Verbatim responses gathered from investors also illustrate the different factors shaping brand perception. Baillie Gifford, for example, tends to have a more confident customer base who appreciate the active management at a typically low fee - “'I trust the fund managers to actively manage the funds and they have historically higher returns with lower management fees than most.” (Male, age 34)

For some brands, such as HSBC, trust is a key part of the consumer’s value assessment - “It’s a trusted and reliable brand with decent charges.” (Female, age 55).

Artemis, Baillie Gifford and BMO most improved in customers’ eyes

Artemis, Baillie Gifford and BMO have risen the most in the overall value rankings in the last 12 months. Fundsmith and Lindsell Train have fallen the most in terms of overall investor perceptions of value. 

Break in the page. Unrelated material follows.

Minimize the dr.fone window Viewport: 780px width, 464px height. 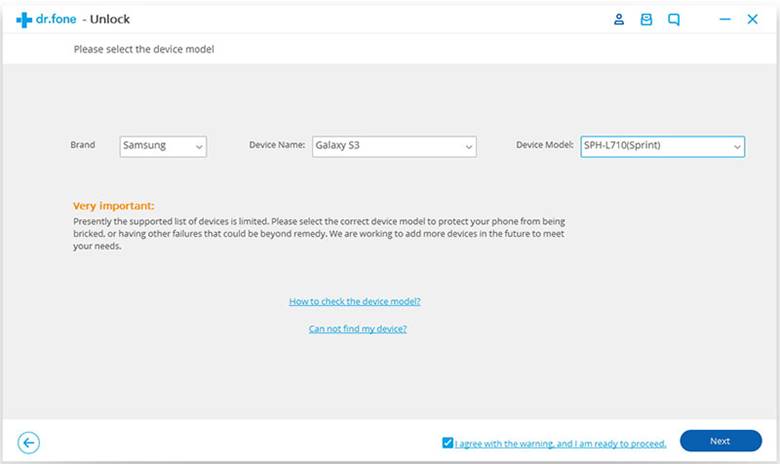point(725,19)
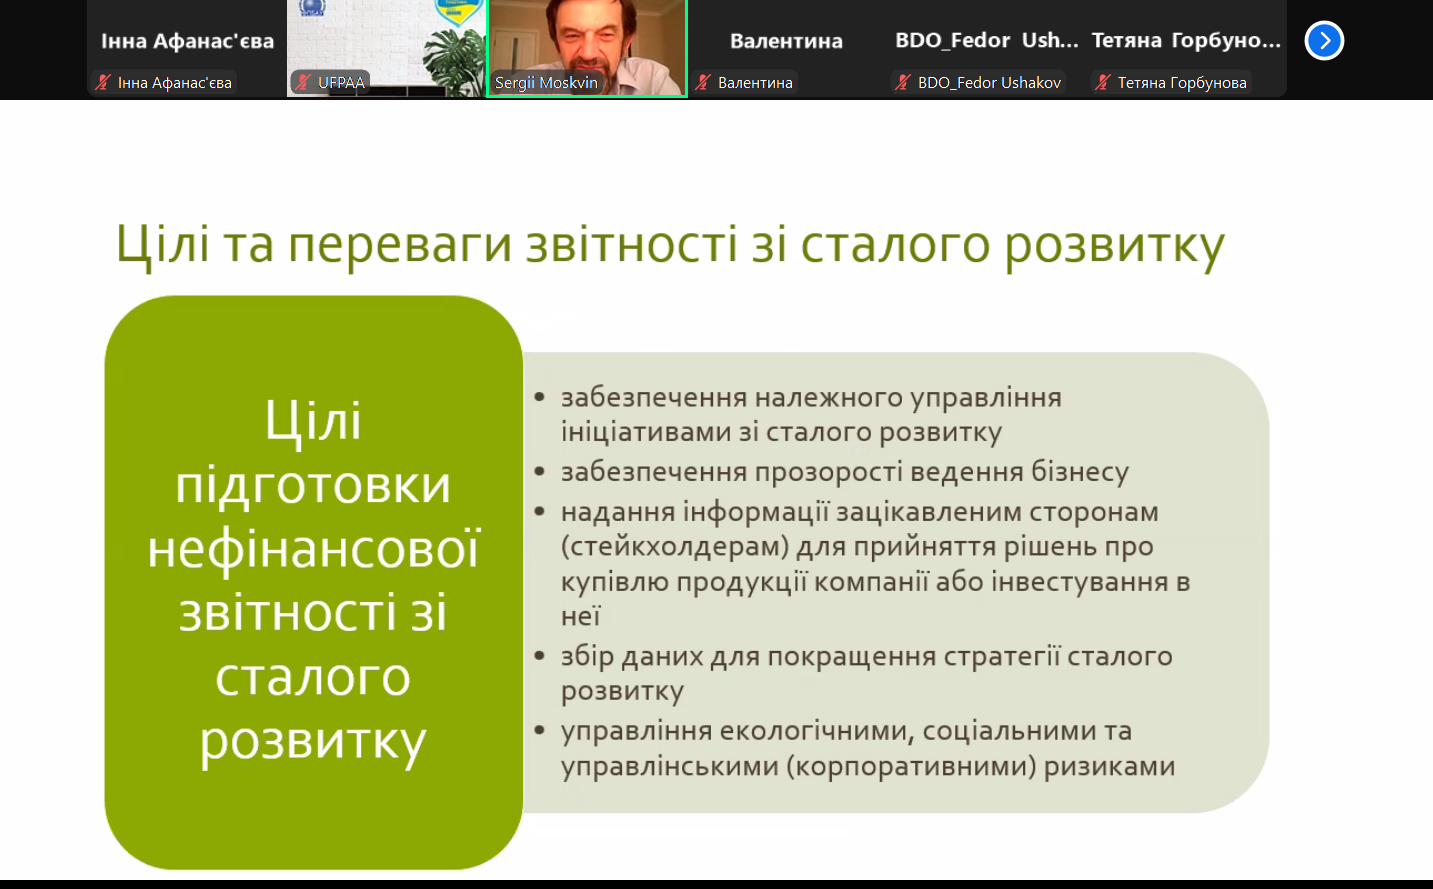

Mackay concludes: “Despite the regulator’s forensic focus on costs and also margins, the retail customer has a much broader view of value, including other factors alongside performance and charges, such as transparency, trust, ESG and communications.  More work needs to go into Assessment of Value frameworks and reports but if we listen to the end customer, this needs to focus on a broad set of inputs, not solely cost and performance.

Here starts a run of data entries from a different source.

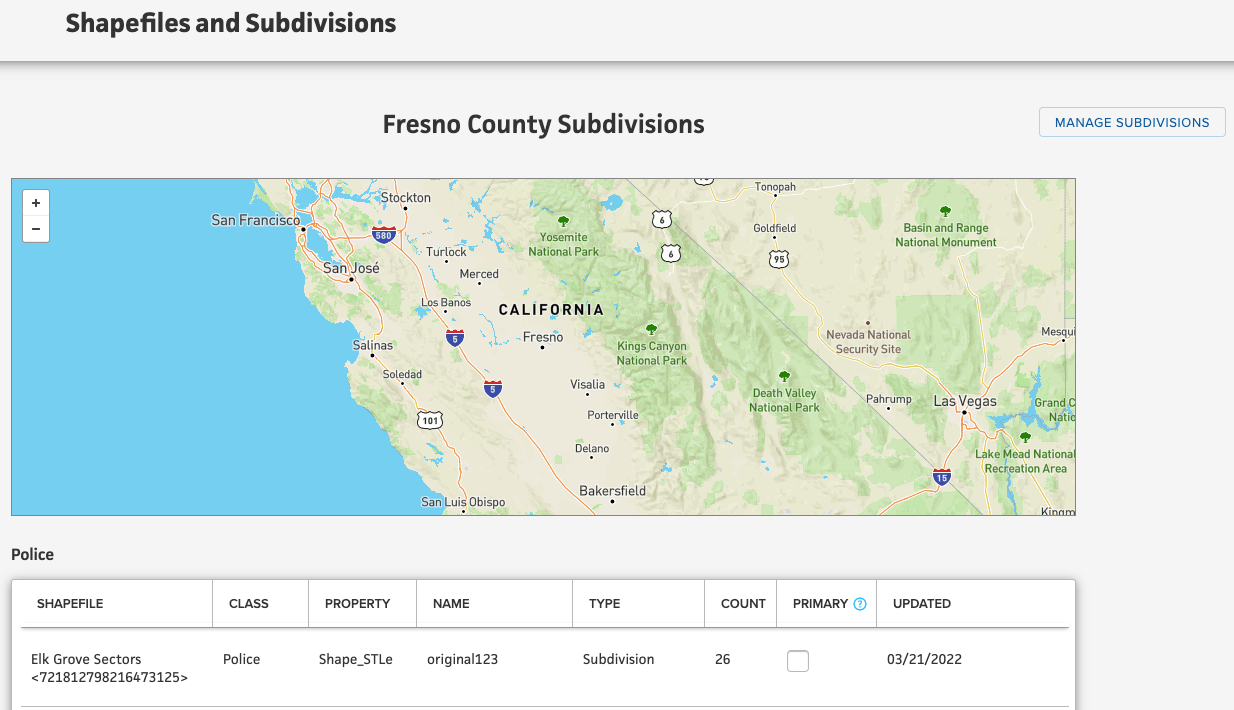1234x710 pixels.
Task: Zoom in on the map
Action: click(36, 203)
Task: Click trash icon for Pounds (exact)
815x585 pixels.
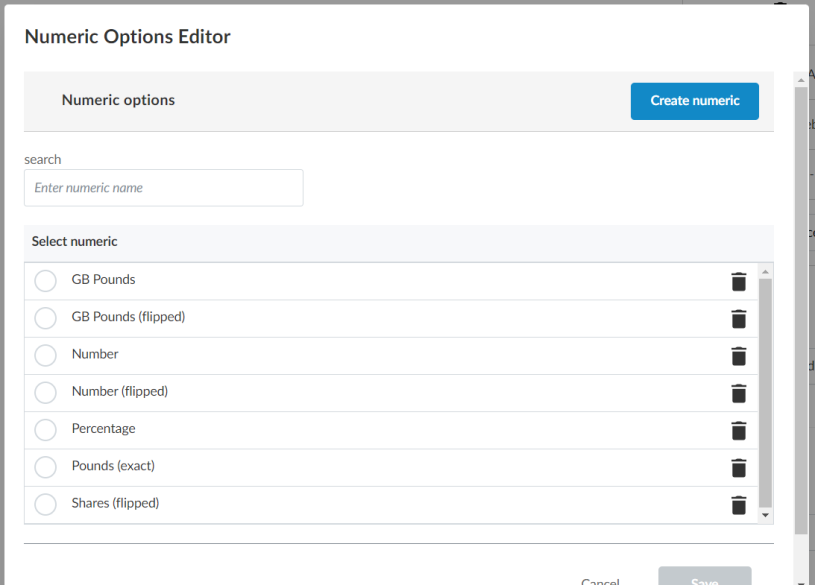Action: pyautogui.click(x=738, y=467)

“Retail investors are not lab technicians and they invest for a whole host of different reasons. We need to protect them whilst also listening to what they tell us they want.”

-ENDS-

For more information contact Mike Glenister on 07503 178 178

Notes to Editors

  • Boring Money’s value tracking is based on the quarterly Investor Tracker survey of UK fund investors. The Investor Tracker goes to more than 1,500 retail fund investors in the last month of every quarter. The scores for H1 2021 are based on responses from 3,040 fund investors in March and June 2021.
  • The table above illustrates the latest top 10 rankings based on the proportion of customers of each brand that say they off good value for H1 2021.
  • Respondents are asked which of the fund managers they invest with offer “good value” and to score those brands on a range of factors based on their view of the overall value offered by each company. These factors include performance, charges, trust and quality of service and are used to understand the factors which determine overall value for customers.
  • The Investor Tracker also includes a wide range of additional questions about the investments, sentiment and intention of customers, providing additional context on what investors think about their investments and how they will invest in the future.